Reactions: Like 16 | EyeCandy! 3 | Way Cool 6


----------



## Sprung

Nice mallet, Paul! I like the laminated look.


----------



## DKMD

I think it looks good, and more importantly, it looks like it'll work for banging on stuff!


----------



## Ajctg2

Even Thor would be impressed. That things a beast!

Reactions: Agree 1


----------



## phinds

DKMD said:


> I think it looks good, and more importantly, it looks like it'll work for banging on stuff!


Yeah, the grip is more comfortable than my two by four

Reactions: Like 1


----------



## NYWoodturner

Nice work Paul. I like the wrapped handle and bet it feels better than if your original idea panned out.


----------



## phinds

NYWoodturner said:


> Nice work Paul. I like the wrapped handle and bet it feels better than if your original idea panned out.


Actually, yeah it does, so it all turned out well. Since it intended to be utilitarian, I don't care how it looks.


----------



## NYWoodturner

In New York City that wrapped handle would probe;y get you and extra $50 lol


----------



## manbuckwal

Nice work Paul ! A very unique look to it


----------



## phinds

manbuckwal said:


> Nice work Paul ! A very unique look to it


Is that a polite way of saying looks like crap?


----------



## Nature Man

I like the wood combo. Wondering how long the rope will stay nice, though, with use. Chuck


----------



## manbuckwal

phinds said:


> Is that a polite way of saying looks like crap?



Heck No ! It looks great to me ! I haven't seen many "hand crafted" mallets and this very unique .


----------



## phinds

manbuckwal said:


> Heck No ! It looks great to me ! I haven't seen many "hand crafted" mallets and this very unique .


I was just ragging you. *I* think it looks like crap (the wrapped handle anyway) but as I said I just care how it works, not how it looks.


----------



## phinds

UPDATE:

been using this for over 3 years now and it's a winner. The face is a bit dinged up now (not deep cause those woods are HARD) but this sucker really has worked like a charm. The grip really has turned out to be excellent (but I do have to say, that cloth rope handle is a dust magnet for sure)

Reactions: Like 2


----------



## Lou Currier

@phinds ...sounds like you need to enter the mallet swap.

Reactions: Agree 1


----------



## phinds

Lou Currier said:


> @phinds ...sounds like you need to enter the mallet swap.

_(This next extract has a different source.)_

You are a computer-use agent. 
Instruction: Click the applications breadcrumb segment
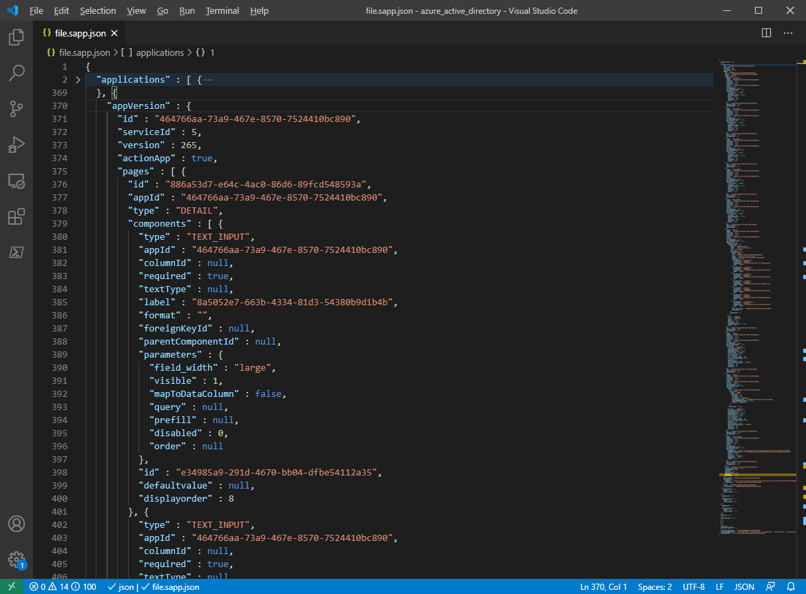[160, 52]

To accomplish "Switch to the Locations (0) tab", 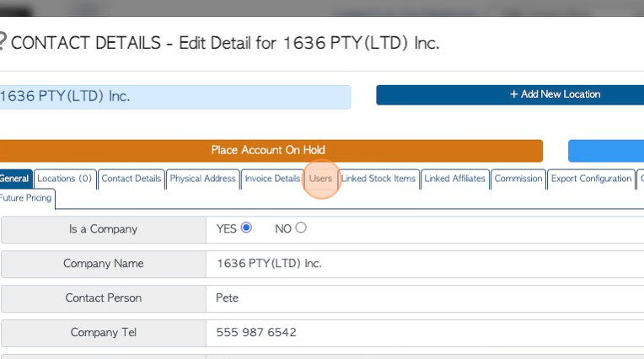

Gads. No way am I going to do ANOTHER one of these things

Reactions: Funny 2


----------



## ripjack13

Bok bok.....





Come on Paul.....you know you want to be paired up with me......


----------



## phinds

ripjack13 said:


> Bok bok.....
> 
> 
> 
> 
> 
> Come on Paul.....you know you want to be paired up with me......


I'm not going to comment on that

Reactions: Like 1


----------



## Lou Currier

Come on everyone...peer pressure

Reactions: Like 1


----------



## phinds

UPDATE:

been using this for over 6 years now and it's still a winner. The face is even more dinged up but this sucker really has worked like a charm. The grip really has turned out to be excellent (but I do have to say, that cloth rope handle is a dust magnet for sure). I could bang on rocks with this thing and other than another face ding or two, it wouldn't be damaged.

Reactions: Like 3


----------



## ripjack13

Pix man. Let's see it.

Reactions: Agree 2


----------



## phinds

ripjack13 said:


> Pix man. Let's see it.


Wait. That's MY line !

Reactions: Like 1 | Funny 1


----------



## phinds

After 6 years of banging on hard stuff like nuts and bolts and Mark Peet's head.

Reactions: Like 2 | EyeCandy! 1 | Funny 2 | Way Cool 4


----------



## Woodhaul

Very cool. Nice job

Reactions: Like 1


----------



## ripjack13

Wow. Very nice. It still looks good Paul. Well done.

Reactions: Thank You! 1


----------



## Barb

My goal one day is to make a mallet like this. :)

Reactions: Like 1


----------



## phinds

Barb said:


> My goal one day is to make a mallet like this. :)


Well Barb, there's no day like today.

Reactions: Agree 3


----------